Continuous Improvement

Feedback to Improve Performance


“Continuous Improvement” is critical in the development of proficiency in a world language. Students improve their communication skills when they have clear criteria and models of what those skills look and sound like, and when they have helpful feedback on how they can change or modify their current performance. The desire for continuous improvement, continuous learning, is a significant reason why educators focus on “assessment” of student performance. Wiggins and McTighe (2005) give an excellent explanation of “assessment” in Understanding by Design, Expanded 2nd Edition:

By assessment we mean the act of determining the extent to which the desired results are on the way to being achieved and to what extent they have been achieved. Assessment is the umbrella term for the deliberate use of many methods of gathering evidence of meeting desired results, whether those results are state content standards or local curricular objectives. The collected evidence we seek may well include observations and dialogues, traditional quizzes and tests, performance tasks and projects, as well as students’ self-assessments gathered over time. Assessment is thus a more learning focused term than evaluation, and the two should not be viewed as synonymous. Assessment is the giving and using of feedback against standards to enable improvement and the meeting of goals. Evaluation, by contrast, is more summative and credential-related. In other words, we need not give a grade—an evaluation—to everything we give feedback to. In fact, a central premise of our argument is that understanding can be developed and evoked only through multiple methods of ongoing assessment, with far greater attention paid to formative (and performance) assessment than is typical.

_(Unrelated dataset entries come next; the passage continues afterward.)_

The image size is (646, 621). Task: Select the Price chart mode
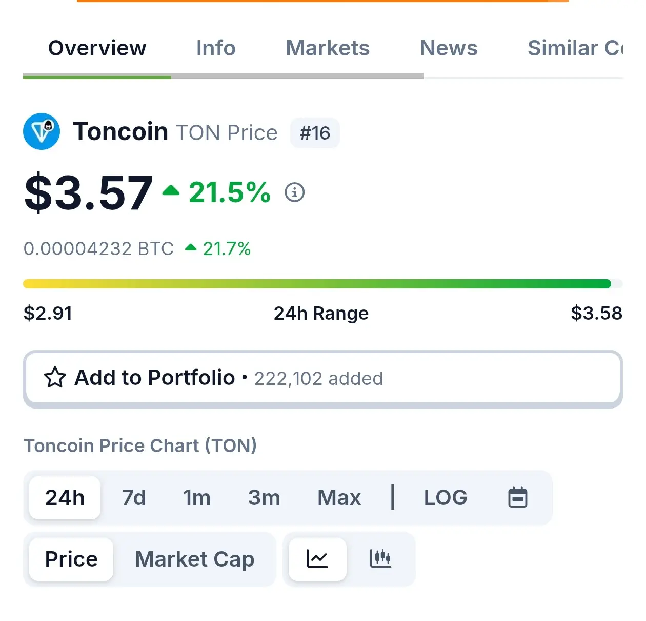(x=71, y=559)
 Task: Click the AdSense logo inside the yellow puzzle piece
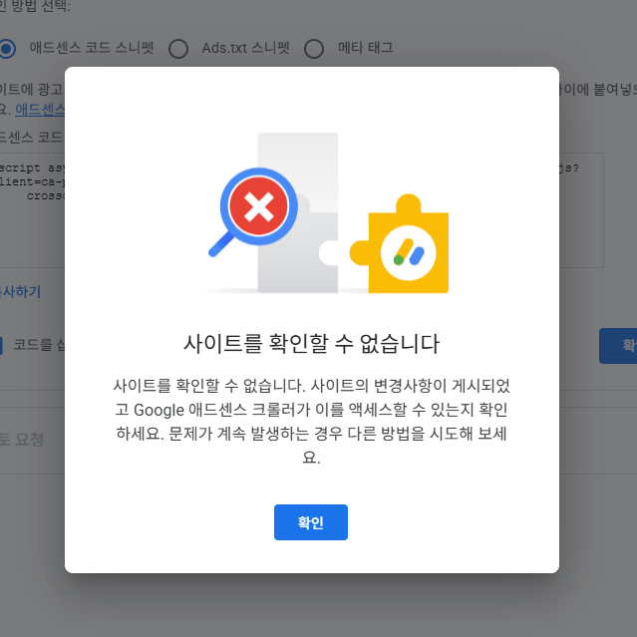tap(409, 252)
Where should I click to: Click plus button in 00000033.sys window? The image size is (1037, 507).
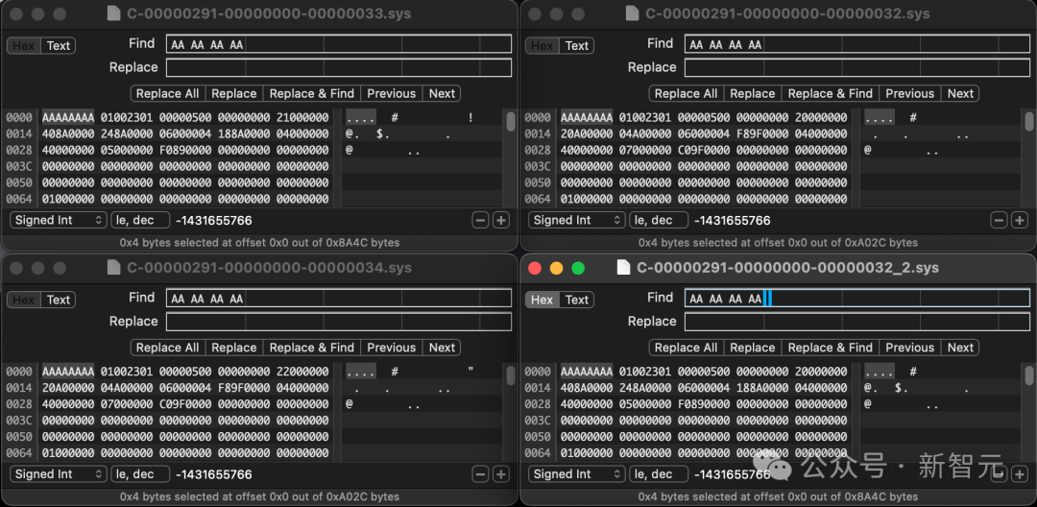(x=500, y=220)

By desired results we mean what has often been termed intended outcomes, achievement targets, or performance standards. All four terms are meant to shift our focus away from the inputs to the output: what the student should be able to know, do, and understand upon leaving, expressed in performance and product terms. Desired result reminds us also that, as “coaches,” we will likely have to adjust our design and performance en route, if feedback shows that we are in danger of not achieving the successes sought (p.6).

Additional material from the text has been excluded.